▶ [Goal of the exercise] Copy every line of the listing below word for word, leaving nothing out and changing nothing.
Begin Extracted information
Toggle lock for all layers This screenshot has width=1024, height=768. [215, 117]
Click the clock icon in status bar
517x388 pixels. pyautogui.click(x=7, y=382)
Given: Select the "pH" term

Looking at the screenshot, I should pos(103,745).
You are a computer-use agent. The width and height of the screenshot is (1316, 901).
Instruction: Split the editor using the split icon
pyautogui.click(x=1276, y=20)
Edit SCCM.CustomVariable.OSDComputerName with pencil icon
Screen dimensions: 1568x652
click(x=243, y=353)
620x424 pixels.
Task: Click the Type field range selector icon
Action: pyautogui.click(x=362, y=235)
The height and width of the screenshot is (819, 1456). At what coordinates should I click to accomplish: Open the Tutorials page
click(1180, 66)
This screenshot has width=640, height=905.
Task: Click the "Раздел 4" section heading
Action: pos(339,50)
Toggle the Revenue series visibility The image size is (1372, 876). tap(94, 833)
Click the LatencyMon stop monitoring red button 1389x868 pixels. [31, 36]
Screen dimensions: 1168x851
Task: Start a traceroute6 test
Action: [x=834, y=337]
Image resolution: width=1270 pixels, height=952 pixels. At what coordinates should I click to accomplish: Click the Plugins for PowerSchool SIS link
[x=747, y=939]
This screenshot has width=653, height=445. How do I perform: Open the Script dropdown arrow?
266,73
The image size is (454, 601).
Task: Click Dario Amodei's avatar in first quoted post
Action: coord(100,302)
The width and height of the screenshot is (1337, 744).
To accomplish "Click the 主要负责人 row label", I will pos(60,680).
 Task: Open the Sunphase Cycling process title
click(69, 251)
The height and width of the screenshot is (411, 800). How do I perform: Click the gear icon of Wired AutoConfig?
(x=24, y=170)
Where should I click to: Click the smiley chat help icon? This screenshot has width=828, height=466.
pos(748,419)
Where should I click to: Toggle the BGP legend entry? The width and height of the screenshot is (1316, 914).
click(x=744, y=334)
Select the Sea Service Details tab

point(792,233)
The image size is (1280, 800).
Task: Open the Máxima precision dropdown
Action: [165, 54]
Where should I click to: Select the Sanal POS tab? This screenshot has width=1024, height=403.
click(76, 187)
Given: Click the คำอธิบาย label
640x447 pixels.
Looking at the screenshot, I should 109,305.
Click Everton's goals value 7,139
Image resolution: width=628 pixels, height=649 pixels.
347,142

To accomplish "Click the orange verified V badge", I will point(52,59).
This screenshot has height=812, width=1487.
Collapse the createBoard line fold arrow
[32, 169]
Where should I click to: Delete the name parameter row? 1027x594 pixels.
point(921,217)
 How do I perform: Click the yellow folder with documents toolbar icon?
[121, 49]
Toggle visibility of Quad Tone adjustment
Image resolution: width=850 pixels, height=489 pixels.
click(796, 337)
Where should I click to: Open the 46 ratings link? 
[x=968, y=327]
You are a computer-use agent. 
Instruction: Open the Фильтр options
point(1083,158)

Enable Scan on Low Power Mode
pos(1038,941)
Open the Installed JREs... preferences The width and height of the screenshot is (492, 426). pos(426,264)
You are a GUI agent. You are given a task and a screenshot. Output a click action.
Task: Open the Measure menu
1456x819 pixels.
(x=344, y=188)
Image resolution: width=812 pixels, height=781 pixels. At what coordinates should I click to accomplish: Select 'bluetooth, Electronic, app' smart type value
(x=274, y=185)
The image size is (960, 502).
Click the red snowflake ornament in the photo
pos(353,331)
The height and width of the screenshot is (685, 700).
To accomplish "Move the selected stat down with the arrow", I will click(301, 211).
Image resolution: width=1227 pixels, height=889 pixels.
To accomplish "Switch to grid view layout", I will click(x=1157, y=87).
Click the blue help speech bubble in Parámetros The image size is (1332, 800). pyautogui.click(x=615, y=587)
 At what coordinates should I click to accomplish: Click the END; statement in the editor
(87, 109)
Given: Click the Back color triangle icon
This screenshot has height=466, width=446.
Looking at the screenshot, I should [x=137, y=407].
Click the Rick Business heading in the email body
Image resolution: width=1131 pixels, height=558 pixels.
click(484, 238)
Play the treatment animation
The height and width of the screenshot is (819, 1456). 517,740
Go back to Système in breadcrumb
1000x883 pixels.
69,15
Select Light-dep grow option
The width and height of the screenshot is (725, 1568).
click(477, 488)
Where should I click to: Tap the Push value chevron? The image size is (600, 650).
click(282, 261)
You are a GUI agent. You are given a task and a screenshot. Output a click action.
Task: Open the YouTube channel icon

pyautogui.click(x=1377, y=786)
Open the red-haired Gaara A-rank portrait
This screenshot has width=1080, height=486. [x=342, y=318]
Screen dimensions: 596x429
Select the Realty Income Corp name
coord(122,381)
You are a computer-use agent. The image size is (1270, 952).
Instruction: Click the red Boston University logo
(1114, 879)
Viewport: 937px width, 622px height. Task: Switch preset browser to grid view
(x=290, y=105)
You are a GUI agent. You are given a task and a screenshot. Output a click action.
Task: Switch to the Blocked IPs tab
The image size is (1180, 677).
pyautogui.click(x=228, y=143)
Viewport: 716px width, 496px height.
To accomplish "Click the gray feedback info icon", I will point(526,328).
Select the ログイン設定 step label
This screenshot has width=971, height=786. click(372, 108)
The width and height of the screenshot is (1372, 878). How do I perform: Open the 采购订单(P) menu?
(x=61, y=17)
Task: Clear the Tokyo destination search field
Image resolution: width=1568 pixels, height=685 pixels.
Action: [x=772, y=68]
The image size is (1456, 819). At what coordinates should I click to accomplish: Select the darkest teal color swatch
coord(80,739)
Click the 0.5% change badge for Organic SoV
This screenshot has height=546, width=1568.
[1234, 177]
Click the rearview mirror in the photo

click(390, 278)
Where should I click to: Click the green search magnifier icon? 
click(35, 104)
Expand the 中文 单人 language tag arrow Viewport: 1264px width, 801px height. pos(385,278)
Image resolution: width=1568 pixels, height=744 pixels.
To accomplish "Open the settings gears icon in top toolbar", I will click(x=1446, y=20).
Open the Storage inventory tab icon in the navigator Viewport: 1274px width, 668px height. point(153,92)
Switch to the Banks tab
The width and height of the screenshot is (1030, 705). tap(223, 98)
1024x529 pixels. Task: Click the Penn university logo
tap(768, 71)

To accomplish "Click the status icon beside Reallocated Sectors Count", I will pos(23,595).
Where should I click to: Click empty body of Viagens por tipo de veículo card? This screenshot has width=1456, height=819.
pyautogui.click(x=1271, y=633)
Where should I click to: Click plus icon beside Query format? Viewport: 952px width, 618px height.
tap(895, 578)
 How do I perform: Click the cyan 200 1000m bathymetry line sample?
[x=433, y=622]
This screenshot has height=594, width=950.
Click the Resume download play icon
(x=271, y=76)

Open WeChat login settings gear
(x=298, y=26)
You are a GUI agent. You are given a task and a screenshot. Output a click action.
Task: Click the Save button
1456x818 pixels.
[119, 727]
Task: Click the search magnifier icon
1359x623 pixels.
End Extracted information
▶ [Expected answer]
Toggle lock for all layers This screenshot has width=1024, height=768. [215, 117]
Click the clock icon in status bar
517x388 pixels. pyautogui.click(x=7, y=382)
Given: Select the "pH" term

Looking at the screenshot, I should pos(103,745).
You are a computer-use agent. The width and height of the screenshot is (1316, 901).
Instruction: Split the editor using the split icon
pyautogui.click(x=1276, y=20)
Edit SCCM.CustomVariable.OSDComputerName with pencil icon
Screen dimensions: 1568x652
click(x=243, y=353)
620x424 pixels.
Task: Click the Type field range selector icon
Action: pyautogui.click(x=362, y=235)
The height and width of the screenshot is (819, 1456). At what coordinates should I click to accomplish: Open the Tutorials page
click(1180, 66)
This screenshot has width=640, height=905.
Task: Click the "Раздел 4" section heading
Action: pos(339,50)
Toggle the Revenue series visibility The image size is (1372, 876). tap(94, 833)
Click the LatencyMon stop monitoring red button 1389x868 pixels. [31, 36]
Screen dimensions: 1168x851
Task: Start a traceroute6 test
Action: [x=834, y=337]
Image resolution: width=1270 pixels, height=952 pixels. At what coordinates should I click to accomplish: Click the Plugins for PowerSchool SIS link
[x=747, y=939]
This screenshot has width=653, height=445. How do I perform: Open the Script dropdown arrow?
266,73
The image size is (454, 601).
Task: Click Dario Amodei's avatar in first quoted post
Action: coord(100,302)
The width and height of the screenshot is (1337, 744).
To accomplish "Click the 主要负责人 row label", I will pos(60,680).
 Task: Open the Sunphase Cycling process title
click(69, 251)
The height and width of the screenshot is (411, 800). How do I perform: Click the gear icon of Wired AutoConfig?
(x=24, y=170)
Where should I click to: Click the smiley chat help icon? This screenshot has width=828, height=466.
pos(748,419)
Where should I click to: Toggle the BGP legend entry? The width and height of the screenshot is (1316, 914).
click(x=744, y=334)
Select the Sea Service Details tab

point(792,233)
The image size is (1280, 800).
Task: Open the Máxima precision dropdown
Action: [165, 54]
Where should I click to: Select the Sanal POS tab? This screenshot has width=1024, height=403.
click(76, 187)
Given: Click the คำอธิบาย label
640x447 pixels.
Looking at the screenshot, I should 109,305.
Click Everton's goals value 7,139
Image resolution: width=628 pixels, height=649 pixels.
347,142

To accomplish "Click the orange verified V badge", I will point(52,59).
This screenshot has height=812, width=1487.
Collapse the createBoard line fold arrow
[32, 169]
Where should I click to: Delete the name parameter row? 1027x594 pixels.
point(921,217)
 How do I perform: Click the yellow folder with documents toolbar icon?
[121, 49]
Toggle visibility of Quad Tone adjustment
Image resolution: width=850 pixels, height=489 pixels.
click(796, 337)
Where should I click to: Open the 46 ratings link? 
[x=968, y=327]
You are a computer-use agent. 
Instruction: Open the Фильтр options
point(1083,158)

Enable Scan on Low Power Mode
pos(1038,941)
Open the Installed JREs... preferences The width and height of the screenshot is (492, 426). pos(426,264)
You are a GUI agent. You are given a task and a screenshot. Output a click action.
Task: Open the Measure menu
1456x819 pixels.
(x=344, y=188)
Image resolution: width=812 pixels, height=781 pixels. At what coordinates should I click to accomplish: Select 'bluetooth, Electronic, app' smart type value
(x=274, y=185)
The image size is (960, 502).
Click the red snowflake ornament in the photo
pos(353,331)
The height and width of the screenshot is (685, 700).
To accomplish "Move the selected stat down with the arrow", I will click(301, 211).
Image resolution: width=1227 pixels, height=889 pixels.
To accomplish "Switch to grid view layout", I will click(x=1157, y=87).
Click the blue help speech bubble in Parámetros The image size is (1332, 800). pyautogui.click(x=615, y=587)
 At what coordinates should I click to accomplish: Click the END; statement in the editor
(87, 109)
Given: Click the Back color triangle icon
This screenshot has height=466, width=446.
Looking at the screenshot, I should [x=137, y=407].
Click the Rick Business heading in the email body
Image resolution: width=1131 pixels, height=558 pixels.
click(484, 238)
Play the treatment animation
The height and width of the screenshot is (819, 1456). 517,740
Go back to Système in breadcrumb
1000x883 pixels.
69,15
Select Light-dep grow option
The width and height of the screenshot is (725, 1568).
click(477, 488)
Where should I click to: Tap the Push value chevron? The image size is (600, 650).
click(282, 261)
You are a GUI agent. You are given a task and a screenshot. Output a click action.
Task: Open the YouTube channel icon

pyautogui.click(x=1377, y=786)
Open the red-haired Gaara A-rank portrait
This screenshot has width=1080, height=486. [x=342, y=318]
Screen dimensions: 596x429
Select the Realty Income Corp name
coord(122,381)
You are a computer-use agent. The image size is (1270, 952).
Instruction: Click the red Boston University logo
(1114, 879)
Viewport: 937px width, 622px height. Task: Switch preset browser to grid view
(x=290, y=105)
You are a GUI agent. You are given a task and a screenshot. Output a click action.
Task: Switch to the Blocked IPs tab
The image size is (1180, 677).
pyautogui.click(x=228, y=143)
Viewport: 716px width, 496px height.
To accomplish "Click the gray feedback info icon", I will point(526,328).
Select the ログイン設定 step label
This screenshot has width=971, height=786. click(372, 108)
The width and height of the screenshot is (1372, 878). How do I perform: Open the 采购订单(P) menu?
(x=61, y=17)
Task: Clear the Tokyo destination search field
Image resolution: width=1568 pixels, height=685 pixels.
Action: [x=772, y=68]
The image size is (1456, 819). At what coordinates should I click to accomplish: Select the darkest teal color swatch
coord(80,739)
Click the 0.5% change badge for Organic SoV
This screenshot has height=546, width=1568.
[1234, 177]
Click the rearview mirror in the photo

click(390, 278)
Where should I click to: Click the green search magnifier icon? 
click(35, 104)
Expand the 中文 单人 language tag arrow Viewport: 1264px width, 801px height. pos(385,278)
Image resolution: width=1568 pixels, height=744 pixels.
To accomplish "Open the settings gears icon in top toolbar", I will click(x=1446, y=20).
Open the Storage inventory tab icon in the navigator Viewport: 1274px width, 668px height. point(153,92)
Switch to the Banks tab
The width and height of the screenshot is (1030, 705). tap(223, 98)
1024x529 pixels. Task: Click the Penn university logo
tap(768, 71)

To accomplish "Click the status icon beside Reallocated Sectors Count", I will pos(23,595).
Where should I click to: Click empty body of Viagens por tipo de veículo card? This screenshot has width=1456, height=819.
pyautogui.click(x=1271, y=633)
Where should I click to: Click plus icon beside Query format? Viewport: 952px width, 618px height.
tap(895, 578)
 How do I perform: Click the cyan 200 1000m bathymetry line sample?
[x=433, y=622]
This screenshot has height=594, width=950.
Click the Resume download play icon
(x=271, y=76)

Open WeChat login settings gear
(x=298, y=26)
You are a GUI agent. You are given a task and a screenshot. Output a click action.
Task: Click the Save button
1456x818 pixels.
[119, 727]
Task: Click the search magnifier icon
1359x623 pixels.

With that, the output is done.